Renewal conversations go badly for a predictable reason: the warning signs were sitting in the data weeks earlier, but nobody was looking at the right combination of them. A customer health score exists to fix that — to compress usage, support, and engagement data into one number a rep or account manager can check without digging through every activity log.
What is a customer health score?
A customer health score is a composite metric, usually on a simple scale like 0–100 or red/yellow/green, that estimates how healthy a customer relationship is right now. “Healthy” generally means likely to renew, likely to expand, and unlikely to churn — the opposite of the warning signs tracked by deal rot on the sales side, but applied after the deal is won.
It is not one metric on its own. A single low number — say, low product usage — might mean nothing if the account is otherwise engaged and paying on time. The score’s value comes from combining several signals so that a real problem stands out from normal noise.
What signals go into the score?
Most health scores draw from four categories, weighted by what actually predicts churn for that business:
| Category | Example signals |
|---|---|
| Usage | Login frequency, feature adoption, active users vs. seats purchased |
| Support | Ticket volume, unresolved issues, sentiment of recent conversations |
| Engagement | Email opens, meeting attendance, response time to outreach |
| Commercial | Payment history, contract value trend, renewal date proximity |
A CRM (or a connected customer success platform) pulls these signals in — some automatically, like email engagement and activity tracking, others via integration with your product analytics or support desk — and rolls them into a single score using either a weighted formula or, in more advanced tools, a model trained on which past accounts actually churned.
How do you build one without overcomplicating it?
Teams building their first health score tend to make it too complex, folding in every metric they can access. A better approach:
- Start with three to five signals you have real conviction predict churn — usually usage and support are the strongest starting points.
- Weight them by evidence, not intuition. Look at accounts that churned in the last year and see which signals actually moved before they left.
- Set thresholds that trigger action, not just a colour change — a score dropping into “red” should automatically create a task for the account owner.
- Revisit the weights periodically. What predicted churn a year ago may not predict it today as your product and customer base change.
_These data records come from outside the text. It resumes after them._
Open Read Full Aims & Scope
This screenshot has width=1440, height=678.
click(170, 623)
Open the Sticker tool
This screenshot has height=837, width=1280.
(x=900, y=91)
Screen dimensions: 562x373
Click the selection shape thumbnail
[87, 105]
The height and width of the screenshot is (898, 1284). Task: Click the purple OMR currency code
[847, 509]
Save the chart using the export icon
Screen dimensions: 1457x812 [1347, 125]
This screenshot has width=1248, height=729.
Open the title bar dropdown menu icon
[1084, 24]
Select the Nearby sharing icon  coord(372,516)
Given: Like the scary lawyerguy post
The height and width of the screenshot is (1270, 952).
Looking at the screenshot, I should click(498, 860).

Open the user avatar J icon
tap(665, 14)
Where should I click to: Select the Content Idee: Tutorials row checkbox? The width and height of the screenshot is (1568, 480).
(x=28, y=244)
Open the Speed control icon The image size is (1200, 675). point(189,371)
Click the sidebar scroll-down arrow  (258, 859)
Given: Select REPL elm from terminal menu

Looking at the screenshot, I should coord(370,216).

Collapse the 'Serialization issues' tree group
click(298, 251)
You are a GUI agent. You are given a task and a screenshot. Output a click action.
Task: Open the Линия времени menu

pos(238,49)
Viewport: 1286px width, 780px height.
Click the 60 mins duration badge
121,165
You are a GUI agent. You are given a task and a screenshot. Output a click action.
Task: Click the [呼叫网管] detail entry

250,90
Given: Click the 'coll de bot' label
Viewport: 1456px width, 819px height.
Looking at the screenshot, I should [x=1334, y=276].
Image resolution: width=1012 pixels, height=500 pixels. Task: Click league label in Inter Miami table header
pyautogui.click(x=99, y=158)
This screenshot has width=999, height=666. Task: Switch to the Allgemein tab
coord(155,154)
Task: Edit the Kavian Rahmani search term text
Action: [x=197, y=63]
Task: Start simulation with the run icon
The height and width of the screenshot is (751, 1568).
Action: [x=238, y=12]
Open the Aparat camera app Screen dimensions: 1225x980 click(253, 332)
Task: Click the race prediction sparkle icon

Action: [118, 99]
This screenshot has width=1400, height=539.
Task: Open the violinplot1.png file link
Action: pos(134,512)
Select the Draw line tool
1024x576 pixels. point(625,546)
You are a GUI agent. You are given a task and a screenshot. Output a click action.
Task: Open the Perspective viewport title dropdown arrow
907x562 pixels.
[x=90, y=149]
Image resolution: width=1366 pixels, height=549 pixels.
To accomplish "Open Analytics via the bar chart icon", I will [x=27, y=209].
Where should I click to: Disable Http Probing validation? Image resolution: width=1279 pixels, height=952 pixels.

What should you do when a score drops?
The score is only useful if it changes behaviour. A dropping health score should prompt a specific, proportionate response — a check-in call for a moderate dip, an escalation to a manager for a sharp one — the same way lead scoring is meant to trigger outreach, not just sit on a dashboard. Pair the score with customer lifetime value so the team knows which accounts are worth the most effort to save, and treat a persistently low score as a churn risk to address directly, not a number to check in on later.